Durante una entrevista concedida a Radio y Televisión Primavera, el gerente de Gestión Social y Desarrollo de Anglo American Quellaveco, Alejandro Justiniano, señaló que la empresa no considera “inviable” la construcción de la represa Asana; sin embargo, afirmó que su ejecución demandaría entre seis y ocho años adicionales, debido a factores técnicos, ubicación, permisos y certificaciones ambientales.
El representante explicó que, ante la preocupación por los plazos, la empresa ha puesto sobre la mesa la propuesta de crear un fondo hídrico de aproximadamente S/120 millones, orientado a financiar una cartera de proyectos que —según indicó— permitirían incrementar la disponibilidad de agua en la región en un periodo más corto.

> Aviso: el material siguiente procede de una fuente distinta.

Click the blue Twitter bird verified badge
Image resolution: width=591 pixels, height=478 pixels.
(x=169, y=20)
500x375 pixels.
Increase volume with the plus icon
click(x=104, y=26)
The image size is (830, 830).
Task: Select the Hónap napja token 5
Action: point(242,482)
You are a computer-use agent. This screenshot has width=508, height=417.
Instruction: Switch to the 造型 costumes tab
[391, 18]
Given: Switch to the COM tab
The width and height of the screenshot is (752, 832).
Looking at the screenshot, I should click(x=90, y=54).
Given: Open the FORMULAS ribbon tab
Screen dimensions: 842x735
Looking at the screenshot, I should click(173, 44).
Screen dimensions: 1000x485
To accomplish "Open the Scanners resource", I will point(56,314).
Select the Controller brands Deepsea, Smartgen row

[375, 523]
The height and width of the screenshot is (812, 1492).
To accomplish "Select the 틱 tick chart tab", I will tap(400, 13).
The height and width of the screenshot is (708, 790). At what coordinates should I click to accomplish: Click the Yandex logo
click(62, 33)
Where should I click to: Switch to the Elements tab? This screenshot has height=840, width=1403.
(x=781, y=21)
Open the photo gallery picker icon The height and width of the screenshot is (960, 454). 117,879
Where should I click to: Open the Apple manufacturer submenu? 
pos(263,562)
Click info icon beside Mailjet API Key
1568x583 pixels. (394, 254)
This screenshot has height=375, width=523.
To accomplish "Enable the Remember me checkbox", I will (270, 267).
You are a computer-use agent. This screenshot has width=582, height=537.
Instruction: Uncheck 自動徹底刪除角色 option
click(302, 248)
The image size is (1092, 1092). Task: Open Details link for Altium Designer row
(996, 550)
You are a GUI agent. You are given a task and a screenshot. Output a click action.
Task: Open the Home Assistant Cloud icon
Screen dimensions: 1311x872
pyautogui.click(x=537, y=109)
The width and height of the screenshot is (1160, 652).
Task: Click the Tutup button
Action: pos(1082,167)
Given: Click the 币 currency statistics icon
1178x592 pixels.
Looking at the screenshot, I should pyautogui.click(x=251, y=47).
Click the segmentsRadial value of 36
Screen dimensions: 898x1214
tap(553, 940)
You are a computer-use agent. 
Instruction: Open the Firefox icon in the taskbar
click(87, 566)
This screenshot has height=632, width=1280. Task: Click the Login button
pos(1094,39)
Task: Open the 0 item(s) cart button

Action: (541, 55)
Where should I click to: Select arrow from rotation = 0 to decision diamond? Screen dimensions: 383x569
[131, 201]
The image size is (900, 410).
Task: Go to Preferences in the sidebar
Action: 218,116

“No se cambia el objetivo, se cambia la forma”Justiniano sostuvo que, desde la posición de la empresa, no se estaría modificando el Compromiso 11, sino la manera de cumplirlo, afirmando que el objetivo central es “entregar más agua para Moquegua”. Indicó que la represa Asana tendría una capacidad aproximada de 2.5 millones de metros cúbicos, mientras que las alternativas propuestas podrían, de acuerdo con estudios preliminares, aportar un mayor volumen hídrico.
No obstante, reconoció que dichas alternativas aún requieren validación técnica, actualización de estudios y un proceso de discusión dentro del Comité de Monitoreo Quellaveco (CMQ), instancia en la que se viene evaluando la propuesta.
Ampliación minera: “sí está en la mirada”Consultado directamente sobre una posible ampliación de las operaciones de Quellaveco, Justiniano afirmó que sí existe la mirada de ampliación, señalando que ello es parte natural de la actividad minera, siempre —precisó— dentro del marco regulatorio vigente y con los permisos correspondientes.
Sin embargo, negó que la ubicación de la represa Asana haya sido descartada por intereses vinculados a una eventual expansión minera, asegurando que los criterios evaluados han sido exclusivamente técnicos e hidráulicos.
Cuestionamientos desde la población y especialistasDesde Radio y Televisión Primavera se recogieron cuestionamientos de amplios sectores de la población y de especialistas, quienes consideran que el fondo hídrico representa “parches hídricos” y no una solución estructural, al no garantizar agua por 30 o 40 años, como sí lo haría una represa.
Asimismo, se recordó que han transcurrido 14 años sin que se haya cumplido el acuerdo, lo que ha generado una creciente pérdida de confianza en la empresa.
También se planteó la preocupación por la calidad del agua, ante informes de entidades como el OEFA y la Dirección Regional de Salud que advierten la presencia de metales en agua y cultivos. Al respecto, Justiniano indicó que la empresa cuenta con un sistema de monitoreo ambiental participativo, con más de 200 puntos de control, cuya información —aseguró— es de acceso público.